Instructions:
1) Answer these questions using the article on pets left in hot cars:
(a) About how many calls does the BC SPCA receive each year to rescue animals left inside vehicles on hot days?
(b) Where does Dr. Aman Preet suggest putting water to cool down an animal that may have heatstroke?
(c) Which pets does Chortyk say are especially at risk of heatstroke and heat exhaustion?
2) Reproduce the article on pets left in hot cars from "Every year the" up to and including "animals in vehicles.".
3) Extend the article on pets left in hot cars, picking up after its final sentence.

Document text:

The BC SPCA is asking pet owners to take a pledge this summer not to leave their animals in vehicles – for any length of time.
Every year the BC SPCA receives nearly 1,000 calls to rescue animals who have been left inside vehicles on hot days.
The No Hot Pets pledge will serve as a reminder to pet owners to keep their pets safe, as well as a warning to others of the dangers of leaving animals in vehicles.
It’s an issue in every single community, said Krista Shaw, manager of the Maple Ridge branch of the animal welfare organization.
“Dogs can pretty much expire in 10 minutes if left in a hot car,” said Shaw, adding that she thinks everybody should take the pledge.
Dr. Aman Preet with Meadowvale Animal Hospital in Pitt Meadows sees a few cases every year of dogs suffering from heatstroke.
If an animal is left in a car accidentally and may be suffering from some form of heatstroke, Preet suggested cooling down the animal by putting water on the paws and on the animals head.
Even spraying rubbing alcohol on the animal’s extremities, especially the paws, will help cool the animal down, noted Preet.
“But it is best to take the pet to the clinic because it could be life threatening,” she added.
Lorie Chortyk, general manager of communications for the BC SPCA, calls the death of a pet left in a hot car a completely preventable tragedy.
“We know that people love their pets and would never knowingly put them in danger, but many pet guardians are just unaware of how quickly their pets can suffer when left in a vehicle in warm weather,” said Chortyk.
“Even parked in the shade, with windows cracked open, the temperatures inside a vehicle can become deadly,” she added.
Dogs don’t sweat like humans, so they can’t release heat from their bodies as quickly, meaning they can succumb to heatstroke and heat exhaustion in a short period of time, noted Chortyk, especially senior pets and those with flatter faces.

Data provided:
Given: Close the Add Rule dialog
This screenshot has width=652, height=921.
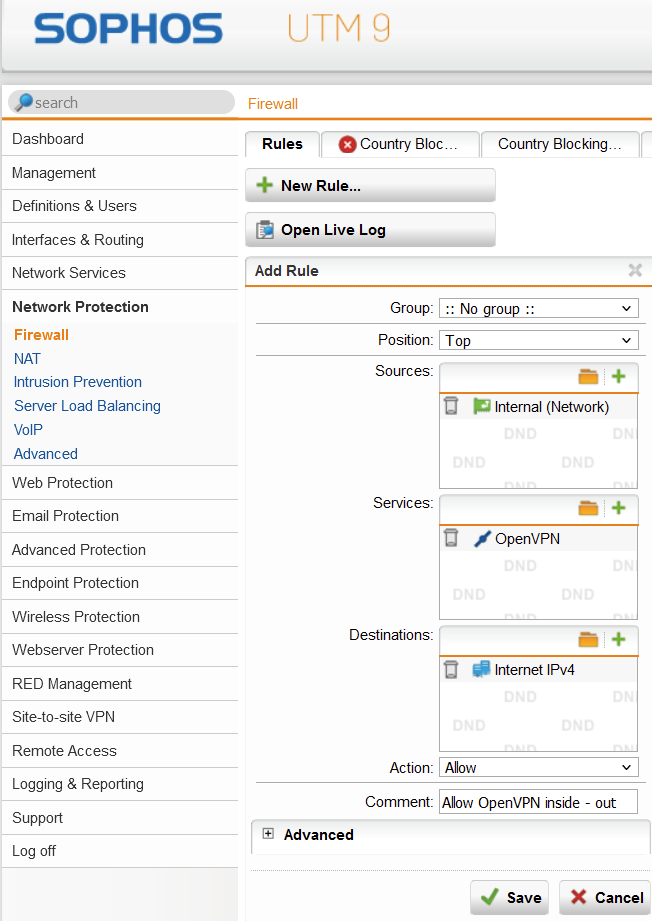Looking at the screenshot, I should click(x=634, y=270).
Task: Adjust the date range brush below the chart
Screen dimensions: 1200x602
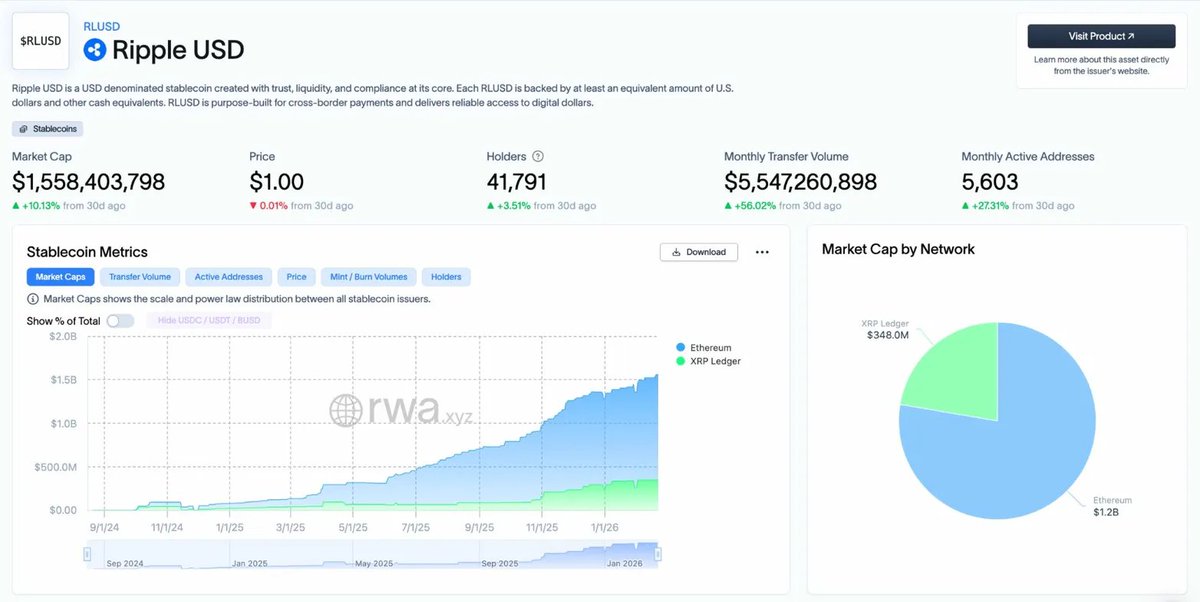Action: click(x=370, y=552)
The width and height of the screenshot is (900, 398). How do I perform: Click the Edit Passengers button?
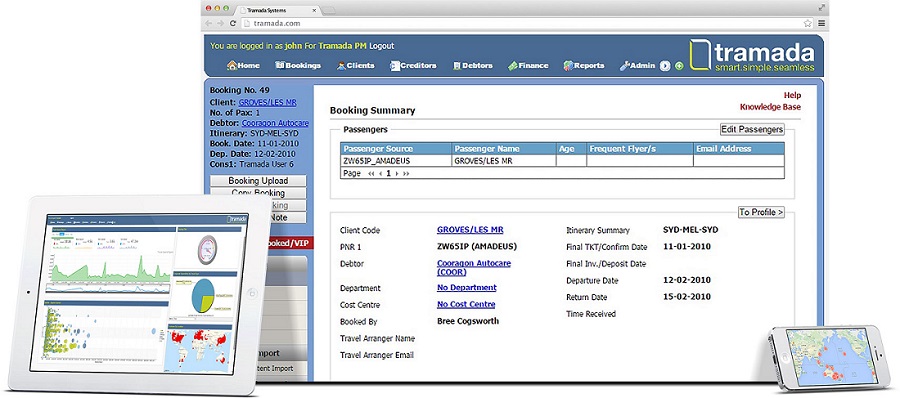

...

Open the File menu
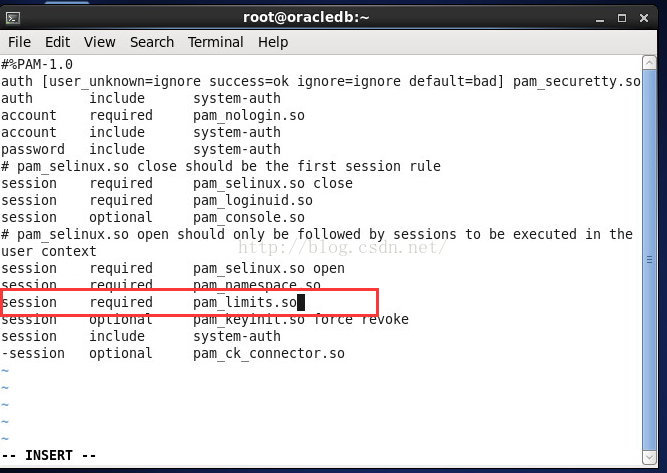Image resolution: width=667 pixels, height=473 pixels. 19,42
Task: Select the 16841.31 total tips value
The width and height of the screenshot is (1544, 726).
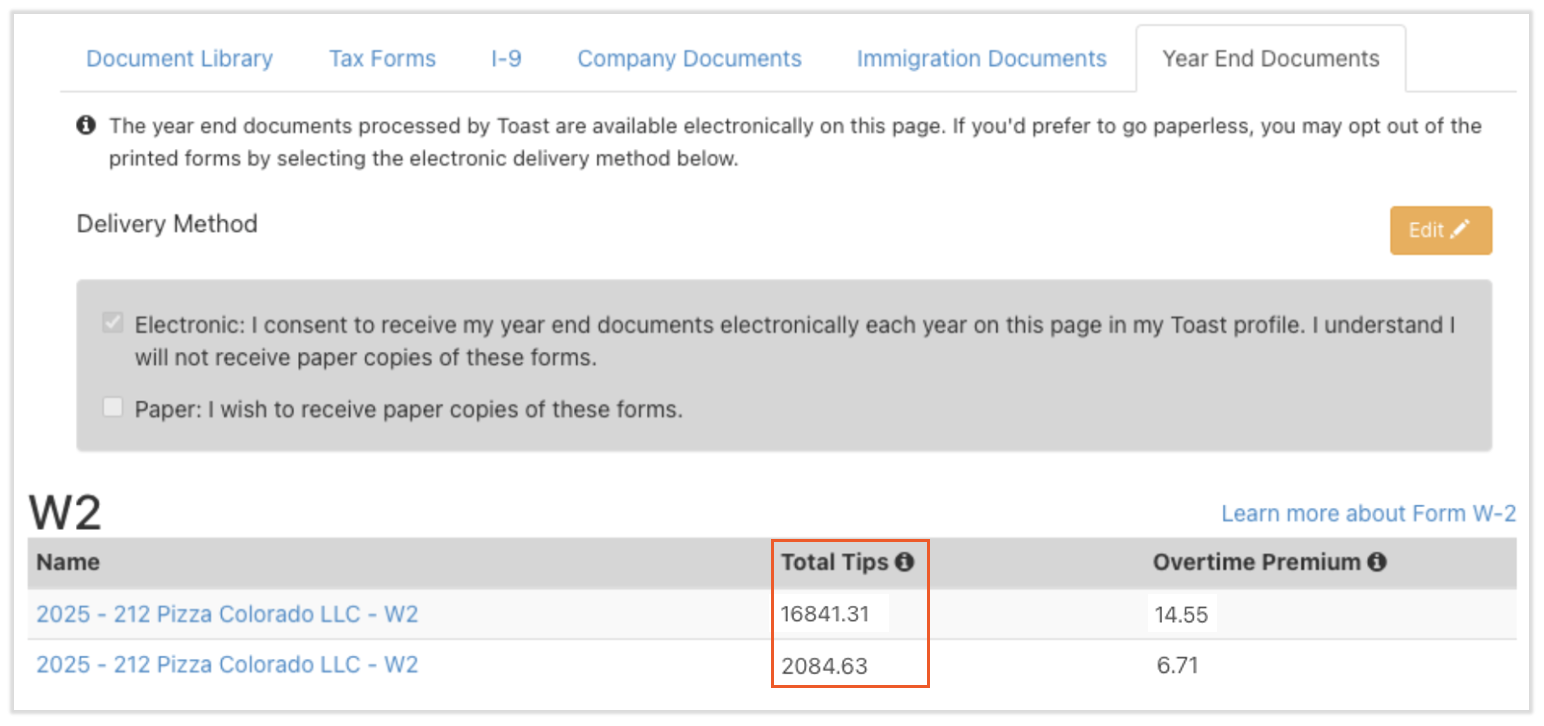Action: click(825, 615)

Exercise responses:
1)
(a) Nearly 1,000 calls.
(b) On the paws and on the animal's head.
(c) Senior pets and those with flatter faces.

2)
Every year the BC SPCA receives nearly 1,000 calls to rescue animals who have been left inside vehicles on hot days.
The No Hot Pets pledge will serve as a reminder to pet owners to keep their pets safe, as well as a warning to others of the dangers of leaving animals in vehicles.

3)
Signs of heat stroke, she said, include exaggerated panting, rapid or erratic pulse, salivating, anxious or staring expression, weakness or lack of coordinated, vomiting, convulsions and collapse.
If you see a dog in a car in hot weather, the BC SPCA recommends taking the following steps:
• If the animal is showing clear signs of heatstroke or distress, call your local animal control agency, police, RCMP or the BC SPCA Call Centre at 1.855.622.7722. Do not attempt to break a window to rescue an animal – not only do you risk injuring the animal, but only RCMP, local police and BC SPCA Special Constables have the authority to enter a vehicle lawfully to help an animal.
• If the animal is not in distress, but you are concerned, note the license plate and vehicle description and ask managers of nearby businesses to page the owner to return to their vehicle immediately. You may wish to stay with the vehicle to monitor the situation until the owner returns.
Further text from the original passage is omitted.